The bestselling author of Schindler’s List and The Daughters of Mars returns with a remarkable novel about the friendship between a quick-witted young woman and one of history’s most intriguing figures, Napoleon Bonaparte, during the final years of his life in exile on St. Helena—hailed by the New York TimesBook Review as “insightful and nimble...consistently fresh and engaging...call[ing] to mind the giants of 19th century fiction.”
In October 1815, after losing the Battle of Waterloo, Napoleon Bonaparte was banished to the island of Saint Helena. There, in one of the most remote places on earth, he lived out the final six years of his life. On this lonely island with no chance of escape, he found an unexpected ally: a spirited British girl named Betsy Balcombe who lived on the island with her family. While Napoleon waited for his own accommodations to be built, the Balcombe family played host to the infamous exile, a decision that would have devastating consequences for them all.
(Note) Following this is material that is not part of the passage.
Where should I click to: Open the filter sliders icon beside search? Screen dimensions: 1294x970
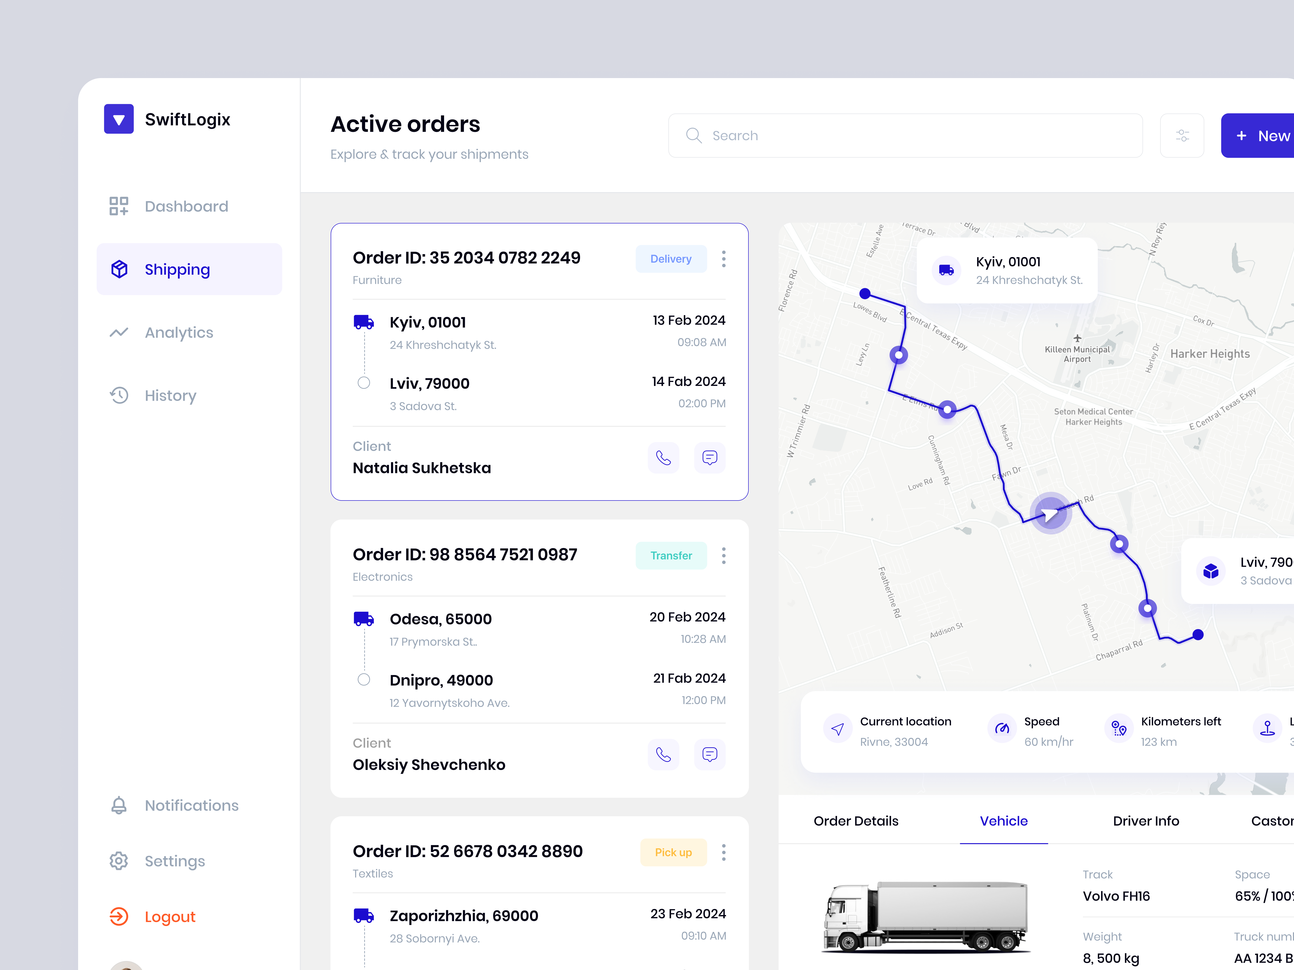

In Napoleon’s Last Island, “master of character development and period detail” (Kirkus Reviews) Thomas Keneally recreates Betsy’s powerful and complex friendship with the man dubbed The Great Ogre, her enmities and alliances with his remaining courtiers, and her dramatic coming-of-age. Bringing a shadowy period of history to life with a brilliant attention to detail, Keneally tells the untold story of one of Europe’s most enigmatic, charismatic, and important figures, and the ordinary British family who dared to forge a connection with him.
Thomas Keneally began his writing career in 1964 and has published thirty-three novels since, most recently Crimes of the Father, Napoleon’s Last Island, Shame and the Captives, and the New York Times bestselling The Daughters of Mars. His novels include Schindler’s List, which won the Booker Prize in 1982, The Chant of Jimmie Blacksmith, Gossip from the Forest, and Confederates, all of which were shortlisted for the Booker Prize. He has also written several works of nonfiction, including his boyhood memoir Homebush Boy, The Commonwealth of Thieves, and Searching for Schindler. He is married with two daughters and lives in Sydney, Australia.
“Insightful and nimble prose. . . [Keneally’s] writing is consistently fresh and engaging. . . . As in Henry James’s novels about children, the combination of knowledge and ignorance creates a chiaroscuro effect that gives the narrative depth. . . Napoleon’s Last Island is old-fashioned in the best sense. . . call[s] to mind the giants of 19th century fiction . . . . Seamlessly unites fiction and the 'truth,' which means in this case that its armature of fact supports its layers of fictional invention as though they were weightless. The delight Keneally took in pulling off this trick shows on every page.”
– The New York Times Book Review
“Deft, engaging. . . unfailingly great reading. . . . Keneally is our greatest living practitioner of historical fiction. . . [and he] finds such eager drama and pathos in the least likely of settings. The book is a complex and mesmerizing success.”
– Christian Science Monitor
“Keneally is one of the finest living English-language writers…and creates an intricate, intense world driven by power plays, culture clashes, secrets and deceptions."
– The Star Tribune
"Keneally’s book gives readers a persuasive account of [a] precocious teenager’s view of the world’s most infamous man. He makes Betsy an engaging and witty presence, and he charts her destiny into her post–St. Helena existence, where the short general’s long shadow continues to affect her life. Like the late E.L. Doctorow, Keneally adapts his style to suit his subject matter, and here the high formality of 19th-century journal-keeping helps bring alive the bittersweet last days of Napoleon."
– Publishers Weekly
Praise for Shame and the Captives :
"Keneally is especially good at rendering the small psychological adjustments made between people embarking on intimacy."
– New York Times Book Review
“If the legendary Schindler’s List was not enough to showcase Thomas Keneally’s literary mastery, then Shame and the Captives surely will….It is clear from the start how thorough are Keneally’s research and cultural understanding; and he showcases them with brilliant, masterful writing....[A]n example of fine writing that has the power to entice modern readers and those interested in the truthful reflection of the human spirit, no matter the place, culture or generation.”
– The New York Daily News
"Once again, Keneally reaches back to the WWII era to stunningly dramatic effect...explores multiple and multifaceted themes of courage, loyalty, empathy, and cultural dissonance."
“Keneally shares his deeply believable and flawed characters' conflicting perspectives sensitively and with great empathy,expressing the full range of humanity in a few hundred pages. He does an extraordinary job of making all his characters compelling and sympathetic, with fully formed back stories, even those whose perspectives are likely to be the most "foreign" to the reader…. Keneally blends history, romance and wartime intrigue in a remarkable piece of historical fiction with a strong sense of place and time.”